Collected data
+-------+

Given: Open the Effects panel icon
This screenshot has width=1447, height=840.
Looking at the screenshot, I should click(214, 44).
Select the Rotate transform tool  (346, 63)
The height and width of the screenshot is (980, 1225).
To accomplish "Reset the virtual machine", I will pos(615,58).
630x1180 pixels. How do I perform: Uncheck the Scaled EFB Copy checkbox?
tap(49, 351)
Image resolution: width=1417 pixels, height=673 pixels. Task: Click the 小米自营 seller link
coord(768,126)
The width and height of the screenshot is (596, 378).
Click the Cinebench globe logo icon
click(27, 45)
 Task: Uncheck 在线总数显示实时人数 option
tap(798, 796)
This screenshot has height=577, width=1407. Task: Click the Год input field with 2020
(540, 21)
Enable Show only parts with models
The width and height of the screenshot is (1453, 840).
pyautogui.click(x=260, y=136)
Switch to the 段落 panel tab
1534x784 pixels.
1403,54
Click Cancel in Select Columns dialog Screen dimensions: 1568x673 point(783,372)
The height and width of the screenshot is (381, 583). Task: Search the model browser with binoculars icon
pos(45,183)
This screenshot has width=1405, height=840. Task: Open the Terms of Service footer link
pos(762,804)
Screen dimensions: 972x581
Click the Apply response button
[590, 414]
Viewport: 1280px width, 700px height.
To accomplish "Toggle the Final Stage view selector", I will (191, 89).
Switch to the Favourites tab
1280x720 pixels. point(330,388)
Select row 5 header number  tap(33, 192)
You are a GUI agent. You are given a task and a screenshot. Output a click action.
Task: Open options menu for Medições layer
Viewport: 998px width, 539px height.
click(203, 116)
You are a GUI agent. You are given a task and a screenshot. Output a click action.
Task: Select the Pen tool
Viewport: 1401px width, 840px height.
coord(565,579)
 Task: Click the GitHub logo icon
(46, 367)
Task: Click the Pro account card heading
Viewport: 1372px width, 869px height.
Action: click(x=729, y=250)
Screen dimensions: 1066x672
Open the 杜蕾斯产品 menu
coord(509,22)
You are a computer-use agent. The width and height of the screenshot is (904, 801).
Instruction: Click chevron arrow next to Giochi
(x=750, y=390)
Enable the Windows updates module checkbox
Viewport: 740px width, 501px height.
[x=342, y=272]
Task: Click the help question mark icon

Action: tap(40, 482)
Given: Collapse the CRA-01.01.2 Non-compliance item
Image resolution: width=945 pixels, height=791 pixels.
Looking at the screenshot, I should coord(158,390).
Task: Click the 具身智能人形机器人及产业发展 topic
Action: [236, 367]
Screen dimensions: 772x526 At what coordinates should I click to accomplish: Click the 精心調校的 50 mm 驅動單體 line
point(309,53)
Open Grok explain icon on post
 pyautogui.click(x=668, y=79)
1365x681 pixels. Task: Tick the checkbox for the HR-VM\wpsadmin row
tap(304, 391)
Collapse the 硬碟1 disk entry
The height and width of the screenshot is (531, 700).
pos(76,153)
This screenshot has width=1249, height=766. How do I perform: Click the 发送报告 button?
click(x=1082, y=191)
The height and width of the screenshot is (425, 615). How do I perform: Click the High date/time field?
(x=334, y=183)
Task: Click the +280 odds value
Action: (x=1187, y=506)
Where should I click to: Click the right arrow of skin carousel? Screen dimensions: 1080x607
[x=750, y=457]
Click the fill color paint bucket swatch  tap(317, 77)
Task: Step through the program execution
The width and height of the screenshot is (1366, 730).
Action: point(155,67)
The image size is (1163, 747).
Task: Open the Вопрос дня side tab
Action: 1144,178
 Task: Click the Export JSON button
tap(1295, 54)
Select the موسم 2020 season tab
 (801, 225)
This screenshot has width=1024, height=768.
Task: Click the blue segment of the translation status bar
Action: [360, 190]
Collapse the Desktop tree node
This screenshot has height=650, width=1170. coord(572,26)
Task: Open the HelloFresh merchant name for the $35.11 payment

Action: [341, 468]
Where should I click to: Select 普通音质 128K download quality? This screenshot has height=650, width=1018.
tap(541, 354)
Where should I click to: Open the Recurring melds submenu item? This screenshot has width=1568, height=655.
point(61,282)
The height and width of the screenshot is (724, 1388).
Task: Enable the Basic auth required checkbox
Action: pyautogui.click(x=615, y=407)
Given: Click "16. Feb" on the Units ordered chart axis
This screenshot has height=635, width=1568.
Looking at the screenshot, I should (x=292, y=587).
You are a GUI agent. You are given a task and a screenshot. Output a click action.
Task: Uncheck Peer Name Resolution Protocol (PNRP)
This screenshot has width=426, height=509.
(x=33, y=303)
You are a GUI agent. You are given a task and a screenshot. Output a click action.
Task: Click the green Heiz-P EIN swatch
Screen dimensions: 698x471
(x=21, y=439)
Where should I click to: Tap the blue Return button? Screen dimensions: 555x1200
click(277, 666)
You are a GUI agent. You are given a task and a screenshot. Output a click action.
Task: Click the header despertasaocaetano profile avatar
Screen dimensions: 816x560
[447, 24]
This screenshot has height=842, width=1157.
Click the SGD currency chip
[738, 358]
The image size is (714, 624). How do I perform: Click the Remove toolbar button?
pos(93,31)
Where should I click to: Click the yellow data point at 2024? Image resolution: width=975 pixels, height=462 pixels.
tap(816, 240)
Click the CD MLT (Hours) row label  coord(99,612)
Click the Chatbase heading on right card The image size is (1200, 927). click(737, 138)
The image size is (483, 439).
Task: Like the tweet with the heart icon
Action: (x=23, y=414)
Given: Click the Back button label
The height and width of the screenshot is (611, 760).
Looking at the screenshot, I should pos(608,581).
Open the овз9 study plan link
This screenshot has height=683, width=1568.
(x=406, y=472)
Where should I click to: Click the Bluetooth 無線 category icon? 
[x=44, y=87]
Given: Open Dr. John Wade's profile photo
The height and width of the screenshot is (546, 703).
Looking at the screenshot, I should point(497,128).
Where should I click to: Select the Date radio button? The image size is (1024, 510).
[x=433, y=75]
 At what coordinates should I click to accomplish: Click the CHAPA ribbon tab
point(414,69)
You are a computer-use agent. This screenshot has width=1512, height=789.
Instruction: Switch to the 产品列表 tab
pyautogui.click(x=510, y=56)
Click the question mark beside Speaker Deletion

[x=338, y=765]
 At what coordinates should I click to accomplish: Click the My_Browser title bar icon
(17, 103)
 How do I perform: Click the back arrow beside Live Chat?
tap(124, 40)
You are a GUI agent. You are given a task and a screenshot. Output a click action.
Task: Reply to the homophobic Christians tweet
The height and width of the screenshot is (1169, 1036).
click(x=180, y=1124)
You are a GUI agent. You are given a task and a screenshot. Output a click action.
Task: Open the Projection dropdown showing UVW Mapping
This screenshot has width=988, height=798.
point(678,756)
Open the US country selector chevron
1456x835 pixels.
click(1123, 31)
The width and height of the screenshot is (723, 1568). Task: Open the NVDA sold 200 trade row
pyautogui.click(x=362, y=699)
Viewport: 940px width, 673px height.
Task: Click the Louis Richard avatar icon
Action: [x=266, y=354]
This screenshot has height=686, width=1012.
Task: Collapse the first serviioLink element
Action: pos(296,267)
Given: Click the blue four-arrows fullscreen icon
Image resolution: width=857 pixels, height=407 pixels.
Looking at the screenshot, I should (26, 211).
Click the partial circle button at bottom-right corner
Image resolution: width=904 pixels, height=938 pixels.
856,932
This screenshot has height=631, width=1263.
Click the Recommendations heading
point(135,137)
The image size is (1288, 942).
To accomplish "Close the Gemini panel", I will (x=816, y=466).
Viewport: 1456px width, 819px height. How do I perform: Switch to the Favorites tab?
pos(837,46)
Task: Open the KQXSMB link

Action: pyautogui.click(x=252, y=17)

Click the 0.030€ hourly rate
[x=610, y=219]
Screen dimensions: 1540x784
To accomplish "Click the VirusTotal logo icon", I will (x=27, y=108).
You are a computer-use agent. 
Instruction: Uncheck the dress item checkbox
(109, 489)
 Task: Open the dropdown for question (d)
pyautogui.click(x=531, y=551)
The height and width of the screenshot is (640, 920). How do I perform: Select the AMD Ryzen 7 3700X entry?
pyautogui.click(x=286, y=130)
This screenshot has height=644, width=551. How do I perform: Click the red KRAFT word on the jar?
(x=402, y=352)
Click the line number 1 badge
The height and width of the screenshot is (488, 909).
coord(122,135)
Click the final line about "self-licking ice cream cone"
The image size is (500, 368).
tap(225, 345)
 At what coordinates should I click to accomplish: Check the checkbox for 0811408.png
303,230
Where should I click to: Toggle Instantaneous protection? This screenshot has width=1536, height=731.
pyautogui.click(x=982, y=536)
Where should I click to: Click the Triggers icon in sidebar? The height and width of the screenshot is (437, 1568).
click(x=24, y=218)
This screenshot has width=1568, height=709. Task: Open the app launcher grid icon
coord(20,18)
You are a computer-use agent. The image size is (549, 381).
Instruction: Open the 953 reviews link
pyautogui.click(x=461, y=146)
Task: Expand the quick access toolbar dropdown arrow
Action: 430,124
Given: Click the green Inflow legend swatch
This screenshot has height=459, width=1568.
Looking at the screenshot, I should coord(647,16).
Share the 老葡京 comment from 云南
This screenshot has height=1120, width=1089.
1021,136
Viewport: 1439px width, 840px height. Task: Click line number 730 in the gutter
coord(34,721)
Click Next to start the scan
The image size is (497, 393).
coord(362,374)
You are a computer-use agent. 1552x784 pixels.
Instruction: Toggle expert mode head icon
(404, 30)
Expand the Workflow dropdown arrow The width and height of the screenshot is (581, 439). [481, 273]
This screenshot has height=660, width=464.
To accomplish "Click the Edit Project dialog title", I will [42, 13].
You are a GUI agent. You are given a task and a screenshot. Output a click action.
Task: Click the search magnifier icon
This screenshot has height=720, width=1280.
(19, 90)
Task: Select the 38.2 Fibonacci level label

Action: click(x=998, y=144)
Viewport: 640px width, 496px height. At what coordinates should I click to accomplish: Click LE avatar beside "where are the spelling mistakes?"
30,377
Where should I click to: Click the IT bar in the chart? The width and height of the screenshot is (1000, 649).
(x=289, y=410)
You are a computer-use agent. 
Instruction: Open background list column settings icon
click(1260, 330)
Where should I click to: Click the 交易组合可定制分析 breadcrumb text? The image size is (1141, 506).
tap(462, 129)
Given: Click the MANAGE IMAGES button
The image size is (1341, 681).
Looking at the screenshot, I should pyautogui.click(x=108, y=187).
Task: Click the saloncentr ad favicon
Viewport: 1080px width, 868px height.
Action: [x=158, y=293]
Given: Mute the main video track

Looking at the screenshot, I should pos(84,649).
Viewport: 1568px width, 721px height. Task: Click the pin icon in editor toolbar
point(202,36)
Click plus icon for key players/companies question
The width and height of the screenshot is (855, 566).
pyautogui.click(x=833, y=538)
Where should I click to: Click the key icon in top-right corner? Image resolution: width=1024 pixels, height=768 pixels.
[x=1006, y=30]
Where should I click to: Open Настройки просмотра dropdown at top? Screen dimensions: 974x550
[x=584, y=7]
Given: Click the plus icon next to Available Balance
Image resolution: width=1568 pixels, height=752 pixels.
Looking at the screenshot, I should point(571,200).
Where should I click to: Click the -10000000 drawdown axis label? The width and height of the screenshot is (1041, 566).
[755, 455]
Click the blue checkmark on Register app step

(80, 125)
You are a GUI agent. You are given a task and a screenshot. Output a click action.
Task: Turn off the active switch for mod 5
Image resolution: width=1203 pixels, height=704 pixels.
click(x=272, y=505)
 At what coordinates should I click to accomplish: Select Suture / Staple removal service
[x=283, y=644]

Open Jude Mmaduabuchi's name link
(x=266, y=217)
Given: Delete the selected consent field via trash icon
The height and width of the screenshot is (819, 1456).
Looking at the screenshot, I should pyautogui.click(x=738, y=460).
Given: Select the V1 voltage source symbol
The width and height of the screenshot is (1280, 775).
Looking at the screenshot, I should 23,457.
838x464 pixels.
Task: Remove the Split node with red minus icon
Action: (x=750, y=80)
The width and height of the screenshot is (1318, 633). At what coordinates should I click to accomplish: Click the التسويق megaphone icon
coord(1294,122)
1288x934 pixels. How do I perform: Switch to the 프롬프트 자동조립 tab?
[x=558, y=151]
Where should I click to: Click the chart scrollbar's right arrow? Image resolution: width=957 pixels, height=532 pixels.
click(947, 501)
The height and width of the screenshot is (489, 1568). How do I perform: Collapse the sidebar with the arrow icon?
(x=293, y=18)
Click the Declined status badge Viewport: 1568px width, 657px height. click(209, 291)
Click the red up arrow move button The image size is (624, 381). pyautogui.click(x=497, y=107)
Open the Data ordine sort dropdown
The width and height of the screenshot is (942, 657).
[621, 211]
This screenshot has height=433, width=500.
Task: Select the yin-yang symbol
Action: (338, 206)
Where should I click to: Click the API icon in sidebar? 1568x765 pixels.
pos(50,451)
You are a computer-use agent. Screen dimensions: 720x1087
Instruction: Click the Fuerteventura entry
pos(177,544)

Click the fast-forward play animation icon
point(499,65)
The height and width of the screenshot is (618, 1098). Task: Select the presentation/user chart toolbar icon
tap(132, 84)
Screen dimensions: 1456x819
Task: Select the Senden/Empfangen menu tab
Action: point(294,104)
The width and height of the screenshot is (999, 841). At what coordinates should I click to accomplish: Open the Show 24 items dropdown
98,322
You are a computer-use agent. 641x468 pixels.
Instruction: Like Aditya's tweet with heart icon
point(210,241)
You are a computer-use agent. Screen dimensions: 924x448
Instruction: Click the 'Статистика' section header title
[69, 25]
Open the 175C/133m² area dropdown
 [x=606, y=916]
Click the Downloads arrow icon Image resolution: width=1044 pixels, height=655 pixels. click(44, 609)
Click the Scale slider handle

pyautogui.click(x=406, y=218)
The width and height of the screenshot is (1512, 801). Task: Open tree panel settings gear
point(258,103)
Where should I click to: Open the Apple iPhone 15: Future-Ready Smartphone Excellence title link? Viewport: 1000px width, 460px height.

+-------+

Scan the entries above for the word "badge". Report the lines that hold it.

Click the line number 1 badge
Click the Declined status badge Viewport: 1568px width, 657px height. click(209, 291)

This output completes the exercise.